Additionally, Sampaio-Pinto and colleagues conducted an elegant comprehensive apical resection on P1 hearts; with hearts assessed for up to 180 days post apical resection. They reported a significant increase in cardiomyocyte proliferation and neovascularization, with restoration of cardiac function. Interestingly, they showed that collagen volume decreased over time, but was not completely cleared. In summary, their results are mostly consistent with Porrello et al (2011)5 and conclude that “apex resection triggers both regenerative and reparative mechanisms, endorsing this injury model for studies aimed at promoting cardiomyocyte proliferation and/or downplaying fibrosis”,25 although it is important to note here that the definition of persistent collagen in that report was not clearly defined. For example, in some of the images provided in this manuscript collagen deposition appeared to be localized only to the epicardium (Figure 1A2), whereas in other images it appeared to involve the apical myocardium (Figure 1A3 and A4). As discussed later, epicardial collagen deposition in the setting of apical myocardial regeneration should not be considered a sign of incomplete regeneration. More recently, Woo and colleagues26 conducted another elegant apical resection study of P1 mice and observed that initial fibrosis is replaced with cardiomyocytes over time, and by 30 days postamputation the heart displayed “minimal fibrosis” similar to levels in the sham controls. Intriguingly, they observed coronary vessel migration toward the apical thrombus prior to migration of cardiomyocytes, highlighting an important role of angiogenesis in cardiac regeneration. This observation underscores an important and rarely studied aspect of neonatal heart regeneration, which is mechanisms of coronary vessel regeneration.26 Another recent study27 confirmed that apical resection and myocardial infarction in neonatal mice induce an intrinsic cardiac regenerative response within the first week of life.5 Collectively, these studies consistently support the notion that cardiac injury by apical resection in P1 hearts results in cardiac regeneration.

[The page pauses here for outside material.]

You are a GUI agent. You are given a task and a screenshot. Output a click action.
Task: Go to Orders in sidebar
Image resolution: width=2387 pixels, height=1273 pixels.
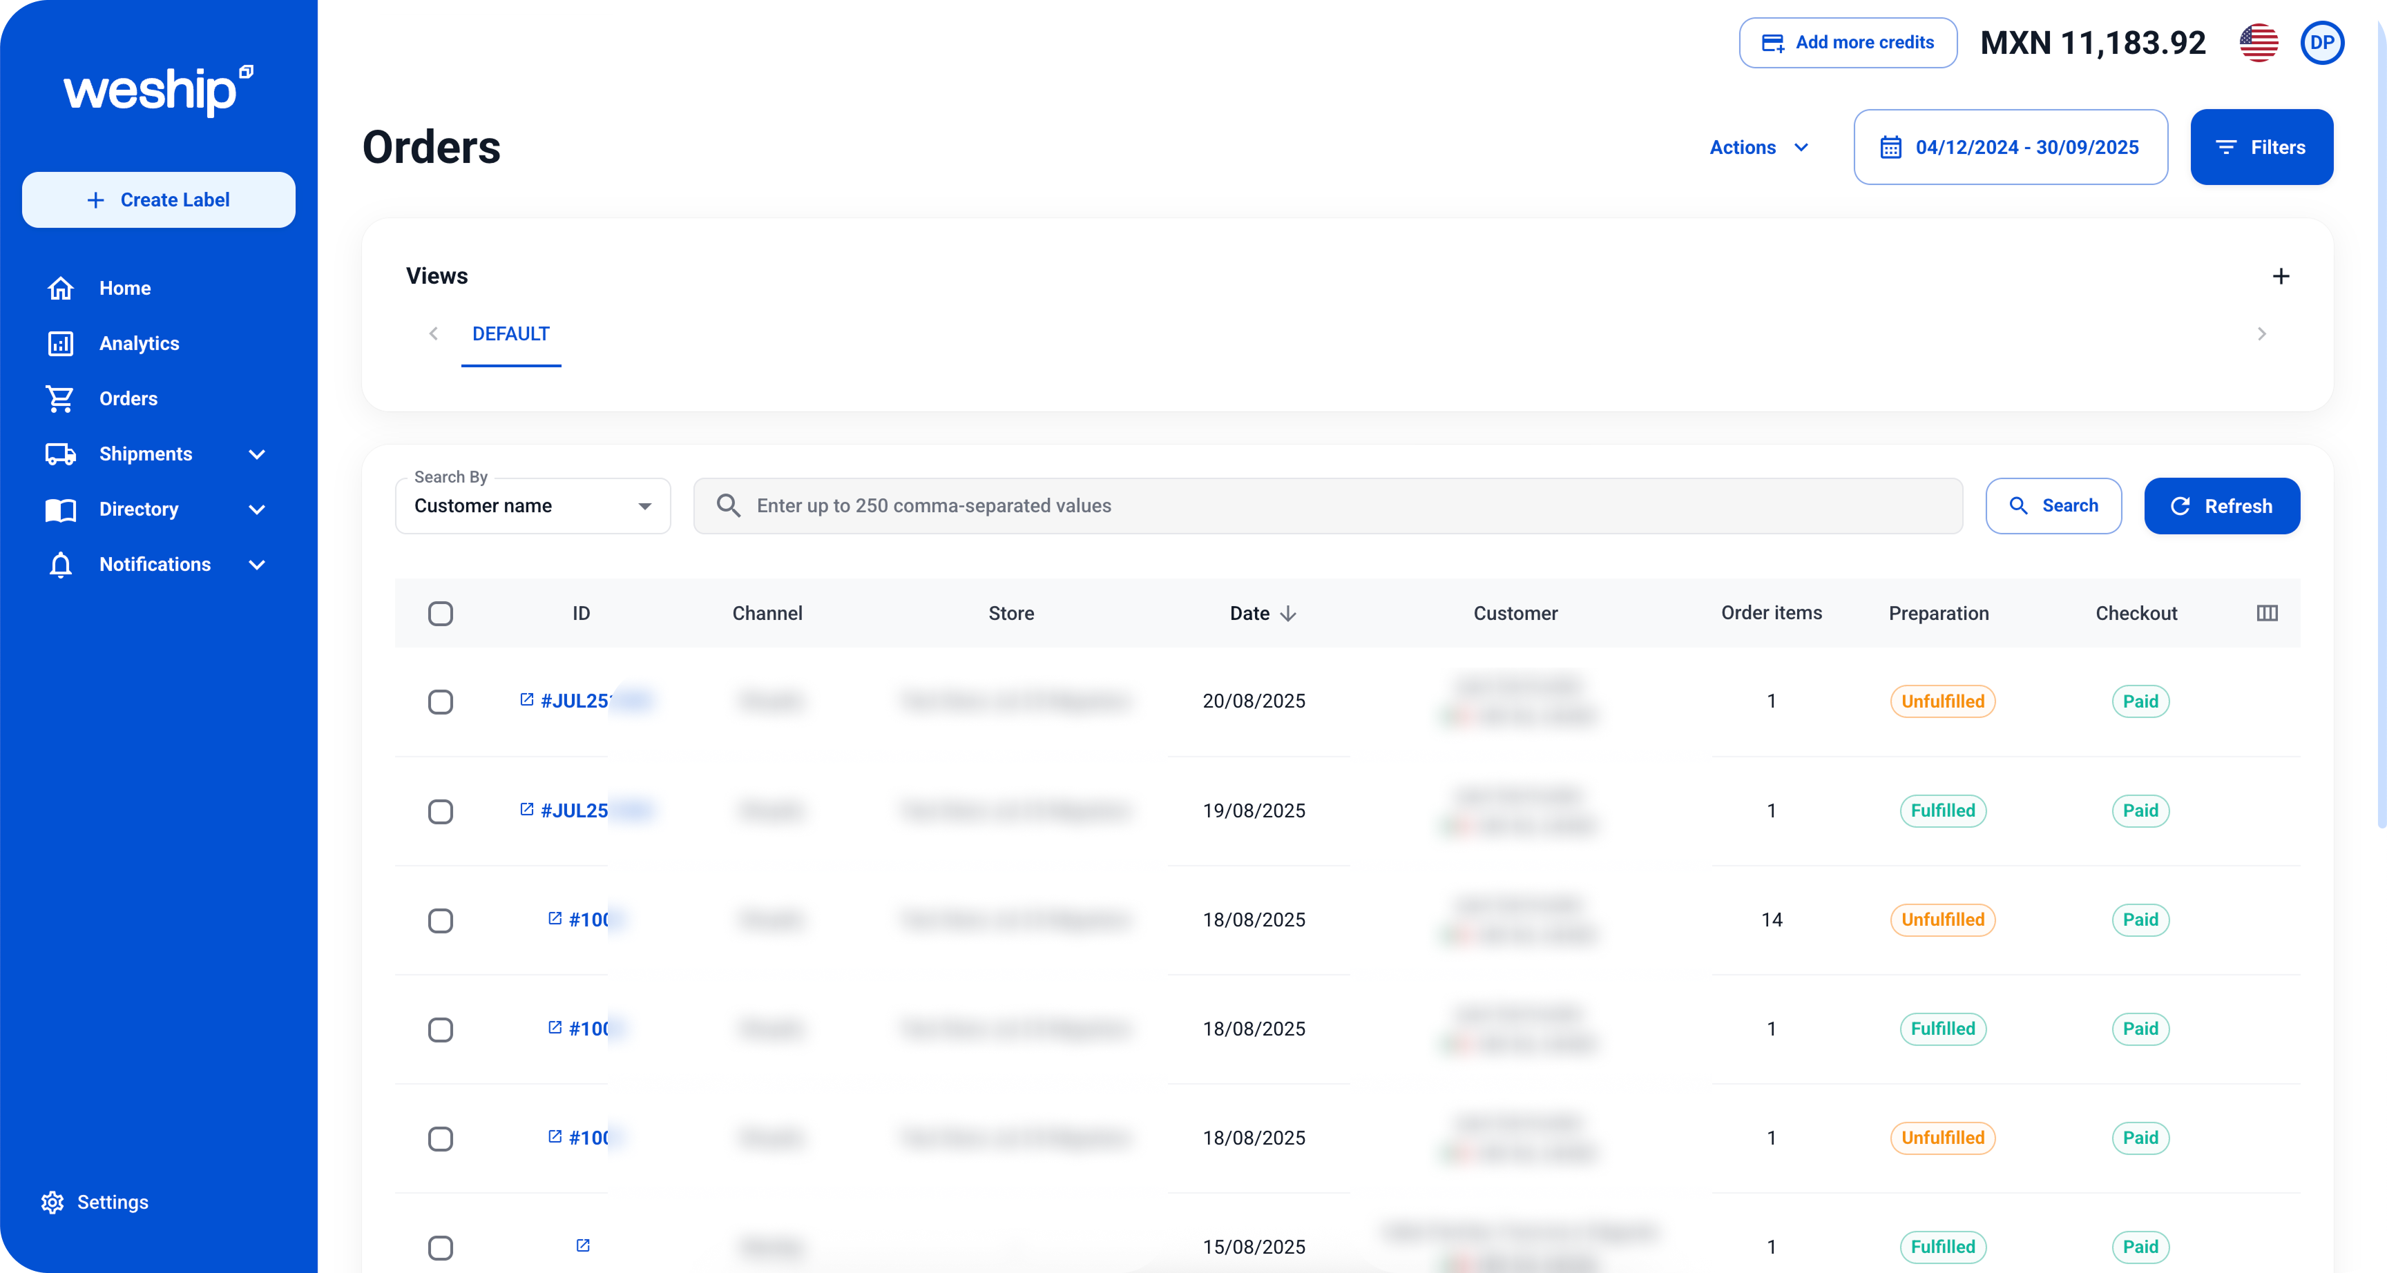(128, 398)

Figure 1. Models of Neonatal Heart Regeneration.

Figure 1.

Although cardiac regeneration after neonatal mouse apical resection has been reproduced by the groups outlined above,5, 821, 2533 Andersen and colleagues were unable to observe cardiac regeneration following apical resection surgery.22, 23 In response to this discrepancy, a letter by multiple independent principal investigators identified a number of potential discrepancies as possible reasons for why Andersen and colleagues were unable to observe cardiac regeneration.9

Consensus in Neonatal Heart Regeneration Post Apical Resection

Unanimous consensus in complex biological systems is highly unlikely, because of our lack of understanding of confounding factors such as strain and background differences, environmental, dietary and circadian factors, in addition to surgical, pharmacological, and operator variability. So although it is quite understandable, and expected, that experimental variations will occur, for example the residual collagen deposition noted by the Sampaio-Pinto25 and Lee10 groups, the Andersen and Sheikh group received some attention with a claim that neonatal heart regeneration, and even induction of cardiomyocyte proliferation, were not observed. In addressing this discrepancy, we opted to let the literature decide; 4 years and more than 20 reports later, we feel that it is time to address this issue.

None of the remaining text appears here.